● **Instructions for the task**
Copy the records below into a numbered list, skipping blank lines, beginning with the line that contains "Click the Aug 8, 2019 date in the header" and continuing through the end of the records.
____________________
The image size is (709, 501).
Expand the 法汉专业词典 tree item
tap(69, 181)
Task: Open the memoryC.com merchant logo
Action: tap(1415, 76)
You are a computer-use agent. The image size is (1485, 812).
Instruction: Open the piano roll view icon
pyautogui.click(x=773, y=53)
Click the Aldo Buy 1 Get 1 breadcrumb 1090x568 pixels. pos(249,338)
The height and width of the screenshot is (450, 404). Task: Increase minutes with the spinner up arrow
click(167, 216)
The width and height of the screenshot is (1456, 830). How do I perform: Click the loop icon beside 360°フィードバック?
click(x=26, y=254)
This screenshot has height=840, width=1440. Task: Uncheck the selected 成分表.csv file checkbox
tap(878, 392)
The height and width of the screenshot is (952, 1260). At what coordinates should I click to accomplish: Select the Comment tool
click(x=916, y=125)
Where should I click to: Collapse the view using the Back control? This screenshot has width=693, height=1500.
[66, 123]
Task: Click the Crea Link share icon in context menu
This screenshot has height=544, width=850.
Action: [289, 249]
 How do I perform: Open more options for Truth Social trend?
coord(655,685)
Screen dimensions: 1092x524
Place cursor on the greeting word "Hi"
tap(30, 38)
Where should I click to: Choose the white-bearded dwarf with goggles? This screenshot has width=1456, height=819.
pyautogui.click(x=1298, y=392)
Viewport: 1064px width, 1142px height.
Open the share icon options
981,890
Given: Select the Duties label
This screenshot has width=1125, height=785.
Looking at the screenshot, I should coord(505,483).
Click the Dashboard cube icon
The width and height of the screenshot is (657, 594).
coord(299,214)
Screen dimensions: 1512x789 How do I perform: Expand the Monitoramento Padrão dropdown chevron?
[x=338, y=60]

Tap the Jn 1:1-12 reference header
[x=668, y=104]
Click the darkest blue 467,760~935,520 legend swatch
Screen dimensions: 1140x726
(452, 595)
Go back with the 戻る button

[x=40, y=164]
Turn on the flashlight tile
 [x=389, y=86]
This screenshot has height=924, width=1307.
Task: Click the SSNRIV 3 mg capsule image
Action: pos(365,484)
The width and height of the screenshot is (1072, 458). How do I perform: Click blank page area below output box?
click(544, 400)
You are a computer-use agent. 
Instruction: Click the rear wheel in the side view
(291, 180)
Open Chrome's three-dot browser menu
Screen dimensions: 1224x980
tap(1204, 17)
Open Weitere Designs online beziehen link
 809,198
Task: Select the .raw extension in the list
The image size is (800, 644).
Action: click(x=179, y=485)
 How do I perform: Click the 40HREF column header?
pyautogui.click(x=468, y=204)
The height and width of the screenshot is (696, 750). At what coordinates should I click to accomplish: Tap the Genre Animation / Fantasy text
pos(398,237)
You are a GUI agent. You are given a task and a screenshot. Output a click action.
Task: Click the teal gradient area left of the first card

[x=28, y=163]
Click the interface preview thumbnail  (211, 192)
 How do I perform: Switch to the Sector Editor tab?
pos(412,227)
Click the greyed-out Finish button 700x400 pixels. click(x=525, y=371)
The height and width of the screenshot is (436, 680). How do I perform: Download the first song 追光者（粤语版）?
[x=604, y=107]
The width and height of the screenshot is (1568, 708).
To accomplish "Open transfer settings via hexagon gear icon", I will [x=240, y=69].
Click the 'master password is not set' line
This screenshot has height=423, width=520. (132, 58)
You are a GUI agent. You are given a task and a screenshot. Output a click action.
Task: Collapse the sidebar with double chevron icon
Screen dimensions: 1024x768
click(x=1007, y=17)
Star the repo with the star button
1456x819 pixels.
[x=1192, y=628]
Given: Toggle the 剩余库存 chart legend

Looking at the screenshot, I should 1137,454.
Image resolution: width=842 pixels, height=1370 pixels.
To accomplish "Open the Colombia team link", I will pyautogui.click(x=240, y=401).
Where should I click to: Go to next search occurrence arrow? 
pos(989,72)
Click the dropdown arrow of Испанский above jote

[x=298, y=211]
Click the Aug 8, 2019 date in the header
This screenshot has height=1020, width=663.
____________________
● **Result of the exercise**
1. Click the Aug 8, 2019 date in the header
2. This screenshot has height=1020, width=663.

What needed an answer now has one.